EXERCISE DIRECTIONS>
Reproduce the opening lines of the records exactly, please, stopping after the line that contains "[Twitter] (49, 2505)".

SOURCE DATA>
= = = =

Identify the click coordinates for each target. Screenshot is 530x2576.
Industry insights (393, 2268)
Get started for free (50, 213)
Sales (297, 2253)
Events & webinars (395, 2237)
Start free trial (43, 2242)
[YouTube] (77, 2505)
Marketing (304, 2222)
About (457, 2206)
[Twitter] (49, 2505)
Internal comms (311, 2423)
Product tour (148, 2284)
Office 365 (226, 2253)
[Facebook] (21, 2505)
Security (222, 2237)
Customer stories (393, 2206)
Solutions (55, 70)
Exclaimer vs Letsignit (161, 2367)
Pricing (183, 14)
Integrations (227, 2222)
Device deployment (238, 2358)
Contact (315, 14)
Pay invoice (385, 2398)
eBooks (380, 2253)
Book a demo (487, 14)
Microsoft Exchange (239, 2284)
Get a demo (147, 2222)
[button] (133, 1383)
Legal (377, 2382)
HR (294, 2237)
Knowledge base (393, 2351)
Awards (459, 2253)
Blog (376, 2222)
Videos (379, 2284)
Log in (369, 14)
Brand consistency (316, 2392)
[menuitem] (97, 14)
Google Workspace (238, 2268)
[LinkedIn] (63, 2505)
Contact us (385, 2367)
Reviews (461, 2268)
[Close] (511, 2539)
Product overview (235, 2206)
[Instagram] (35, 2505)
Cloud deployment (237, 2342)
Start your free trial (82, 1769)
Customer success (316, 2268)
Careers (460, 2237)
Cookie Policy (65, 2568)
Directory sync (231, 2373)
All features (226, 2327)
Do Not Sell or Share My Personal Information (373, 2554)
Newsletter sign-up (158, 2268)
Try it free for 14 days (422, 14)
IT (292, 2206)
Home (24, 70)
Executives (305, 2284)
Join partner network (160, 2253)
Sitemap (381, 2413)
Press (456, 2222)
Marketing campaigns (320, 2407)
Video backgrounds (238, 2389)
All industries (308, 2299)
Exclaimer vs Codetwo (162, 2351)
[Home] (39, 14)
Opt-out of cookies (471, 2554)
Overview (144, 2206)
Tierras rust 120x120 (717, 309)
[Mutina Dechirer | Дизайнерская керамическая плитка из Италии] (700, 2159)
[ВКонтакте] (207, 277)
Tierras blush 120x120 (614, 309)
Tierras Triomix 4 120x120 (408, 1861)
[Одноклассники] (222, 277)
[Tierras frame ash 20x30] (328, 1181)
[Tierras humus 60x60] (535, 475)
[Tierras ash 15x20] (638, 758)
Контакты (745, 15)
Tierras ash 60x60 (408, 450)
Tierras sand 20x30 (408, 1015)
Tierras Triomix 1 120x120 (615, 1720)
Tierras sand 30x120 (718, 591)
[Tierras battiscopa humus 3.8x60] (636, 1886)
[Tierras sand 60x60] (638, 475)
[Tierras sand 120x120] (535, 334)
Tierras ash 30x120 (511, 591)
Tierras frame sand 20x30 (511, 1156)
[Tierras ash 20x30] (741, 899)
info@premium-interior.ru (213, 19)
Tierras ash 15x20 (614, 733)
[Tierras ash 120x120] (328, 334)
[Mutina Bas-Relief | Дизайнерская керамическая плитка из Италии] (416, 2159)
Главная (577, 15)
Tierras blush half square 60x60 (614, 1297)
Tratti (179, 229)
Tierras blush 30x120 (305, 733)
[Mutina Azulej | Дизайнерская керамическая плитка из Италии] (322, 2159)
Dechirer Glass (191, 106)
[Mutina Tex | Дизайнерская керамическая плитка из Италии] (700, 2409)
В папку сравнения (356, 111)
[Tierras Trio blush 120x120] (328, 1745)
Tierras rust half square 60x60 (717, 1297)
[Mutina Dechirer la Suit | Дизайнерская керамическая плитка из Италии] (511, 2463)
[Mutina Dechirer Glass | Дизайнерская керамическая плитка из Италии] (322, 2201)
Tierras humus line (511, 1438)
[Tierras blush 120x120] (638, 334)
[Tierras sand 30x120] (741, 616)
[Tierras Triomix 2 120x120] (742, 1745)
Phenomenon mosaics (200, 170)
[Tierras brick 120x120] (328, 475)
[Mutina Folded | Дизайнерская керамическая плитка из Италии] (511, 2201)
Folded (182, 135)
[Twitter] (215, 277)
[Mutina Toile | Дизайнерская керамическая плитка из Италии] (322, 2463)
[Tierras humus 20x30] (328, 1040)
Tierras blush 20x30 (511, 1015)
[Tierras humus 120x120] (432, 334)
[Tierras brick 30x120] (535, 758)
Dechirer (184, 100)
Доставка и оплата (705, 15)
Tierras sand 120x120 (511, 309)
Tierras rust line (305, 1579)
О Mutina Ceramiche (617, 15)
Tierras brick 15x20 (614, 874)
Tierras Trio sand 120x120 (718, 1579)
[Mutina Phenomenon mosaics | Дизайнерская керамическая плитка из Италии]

= = = =

ANSWER BOX>
Identify the click coordinates for each target. Screenshot is 530x2576.
Industry insights (393, 2268)
Get started for free (50, 213)
Sales (297, 2253)
Events & webinars (395, 2237)
Start free trial (43, 2242)
[YouTube] (77, 2505)
Marketing (304, 2222)
About (457, 2206)
[Twitter] (49, 2505)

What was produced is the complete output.